For the fourth consecutive day, more than 15% of North Texas hospital beds have been filled with patients fighting the coronavirus.

Updated at 5:35 p.m. Monday to reflect another consecutive day above 15%.

For the fourth consecutive day, more than 15% of North Texas hospital beds are now taken up by patients fighting the coronavirus. 

If that number remains above 15% for seven days in a row, an order by Gov. Greg Abbott requires the 19-county region to rollback restaurant capacity to 50% and bars must also close. 

The 19-county region includes Dallas and Tarrant counties and smaller counties like Rockwall, Wise, and Denton counties.

President of the Dallas County Medical Society, Dr. Mark Casanova, says the public needs to help out the medical community in this challenging time.

“It’s as bad as it has been and it’s going to get worse,” Casanova said. “There’s no doubt in my mind that the numbers will continue to increase in the coming weeks and the coming months.”

“My message to the public is it’s never too late," Casanova said. "It’s never too late to get back to where we were in the spring and summer. There is hope on the horizon. A vaccine is coming, but we can’t spike the football before we’re in the end zone.”

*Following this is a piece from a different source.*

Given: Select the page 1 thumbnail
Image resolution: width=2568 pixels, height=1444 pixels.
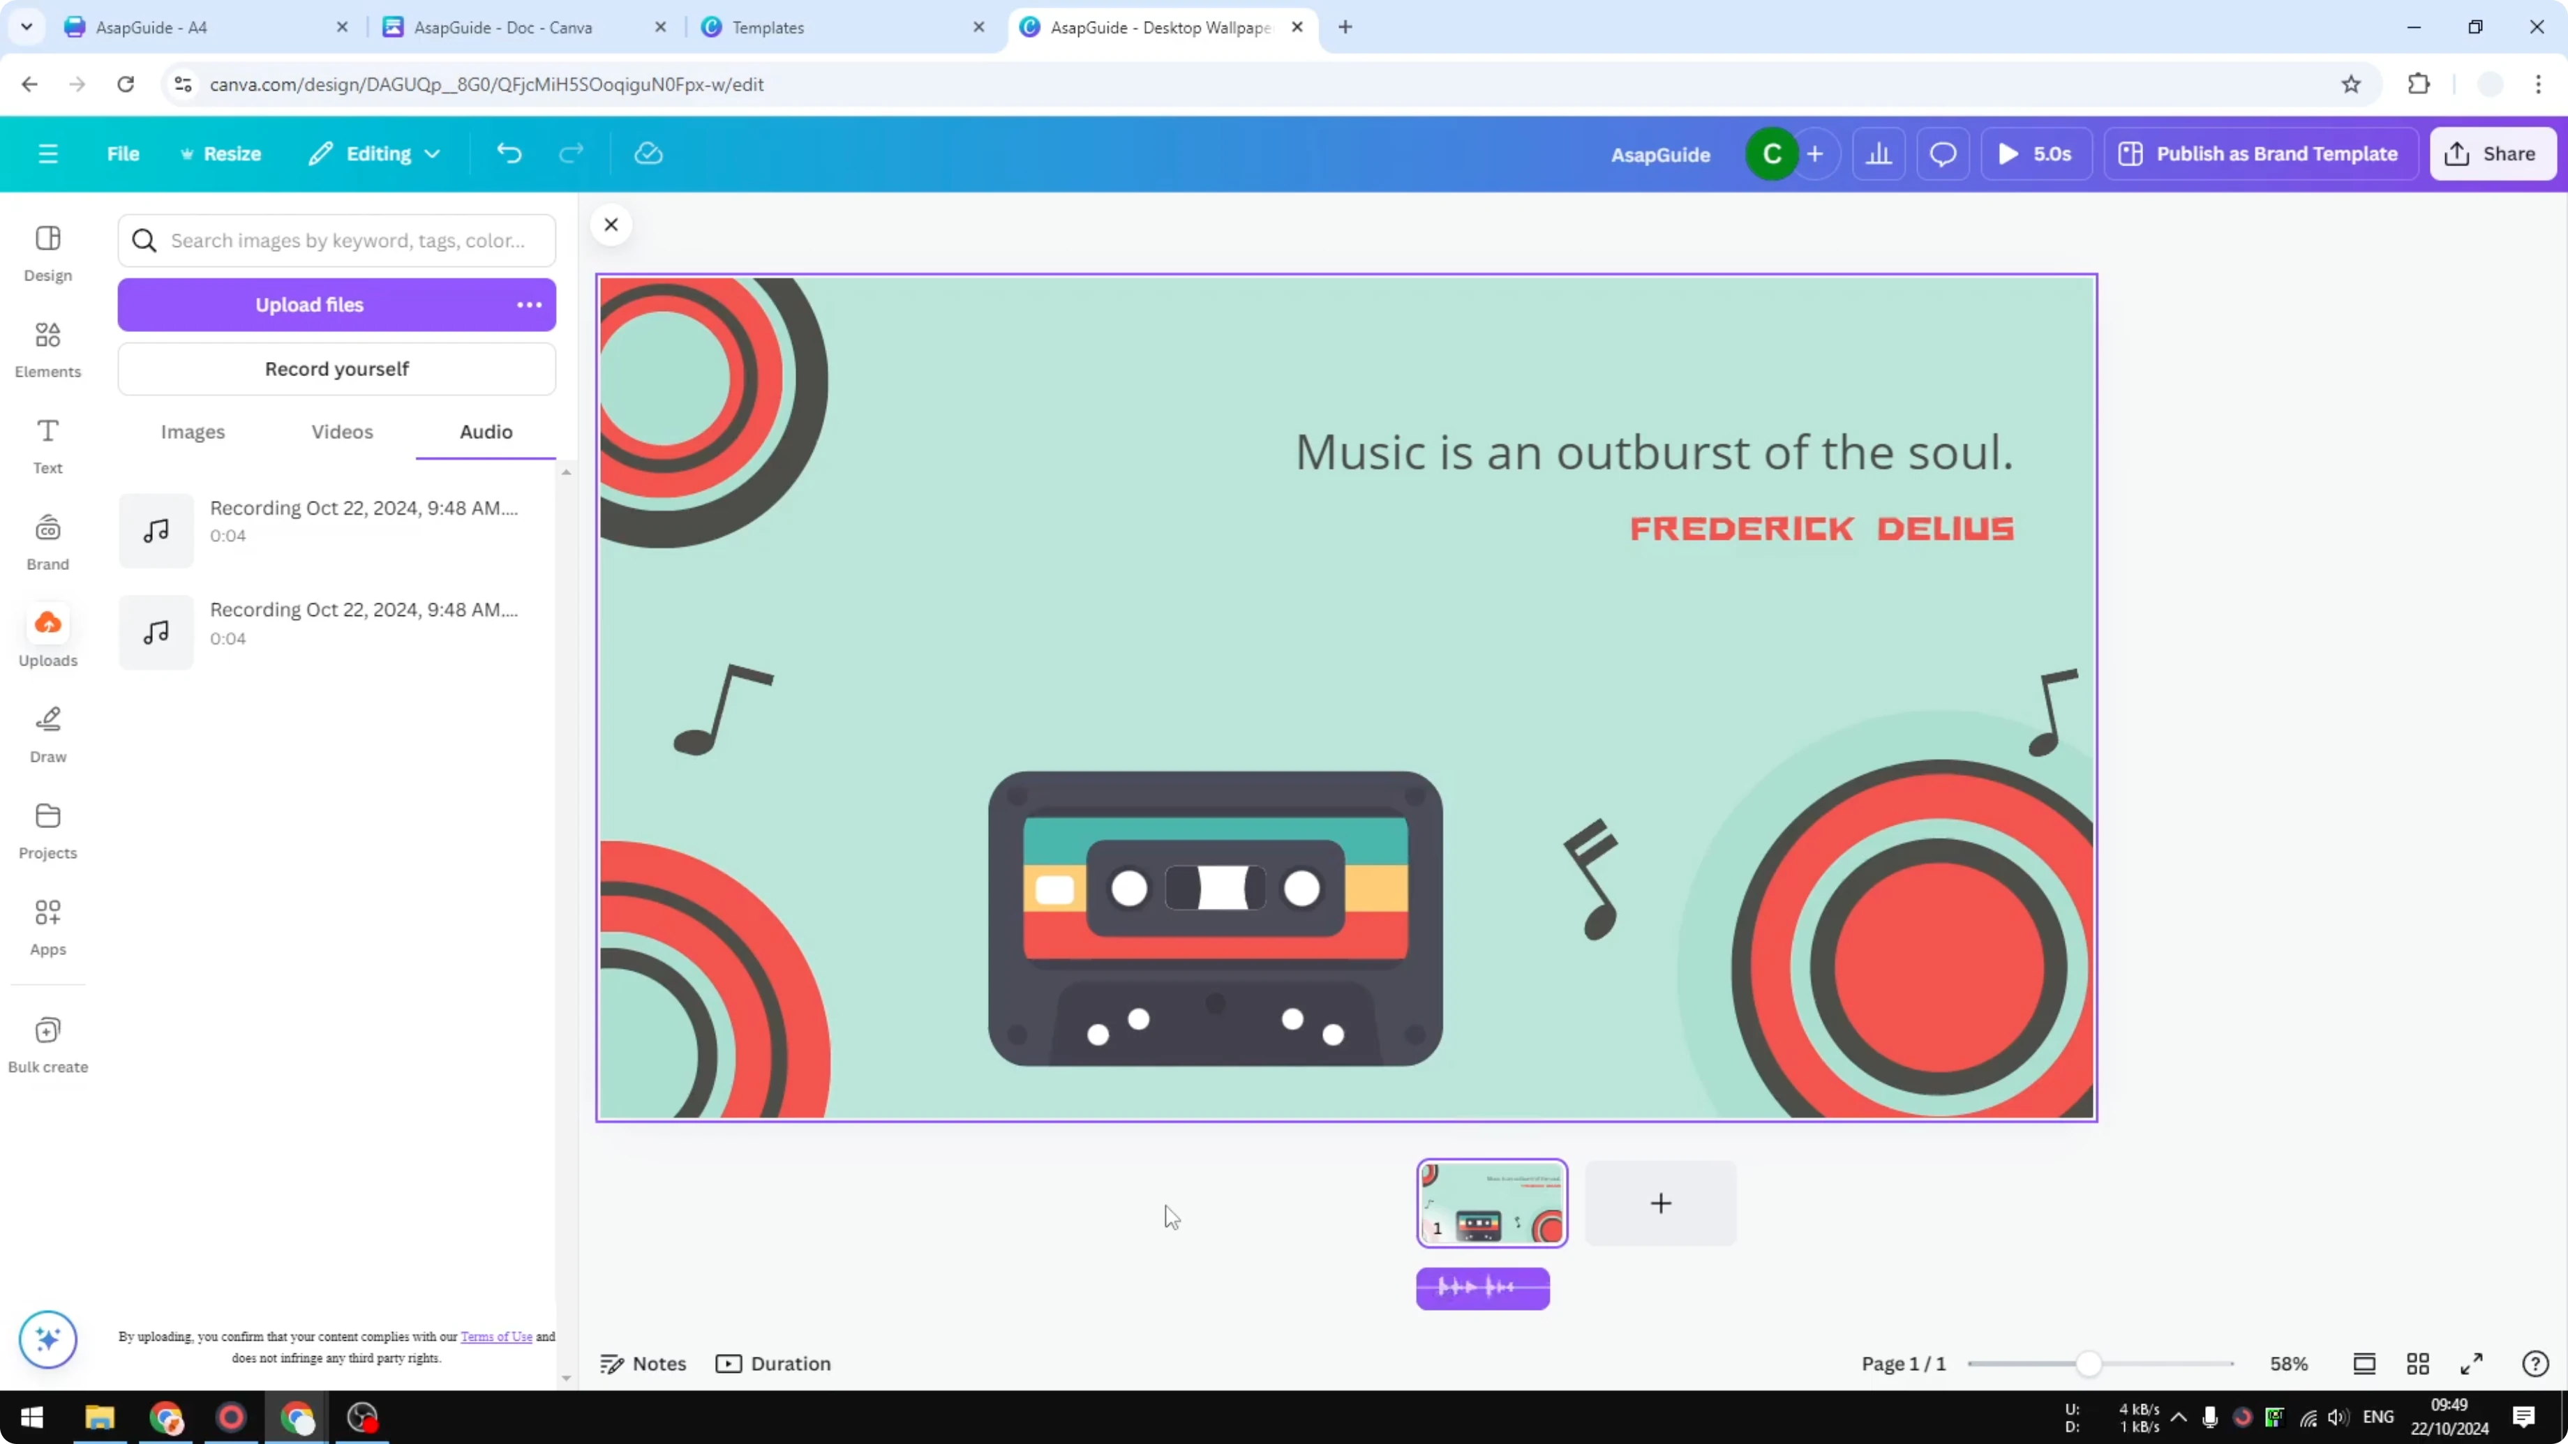Looking at the screenshot, I should [1491, 1203].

Dallas County Judge Clay Jenkins says it doesn’t help that it’s getting colder. More people are gathering indoors at restaurants and bars. Families will soon gather too and potentially travel for upcoming holidays.

“We have a lot of things going against us, but what we have going for us is two things really – one is that a vaccine is coming but it is not here yet," Jenkins said. "The other thing is the spirit of Texans. Do not give up. Be sacrificial, be patriotic, avoid those crowds, postpone those get togethers and wear that mask.”

Casanova says the medical community is feeling the impact of the increased COVID hospitalizations.

“They are fatigued to their core,” Casanova said.

That’s why he says a little help from the public can go a long way.

“Let’s buckle up, let’s get strong, let’s support each other, and we can do this,” Casanova said. “The house of medicine as I lovingly refer to it as, is not often in a position to ask for help. We’re usually there to serve, we’re delving out guidance and counsel to promote health, but we desperately need help right now.”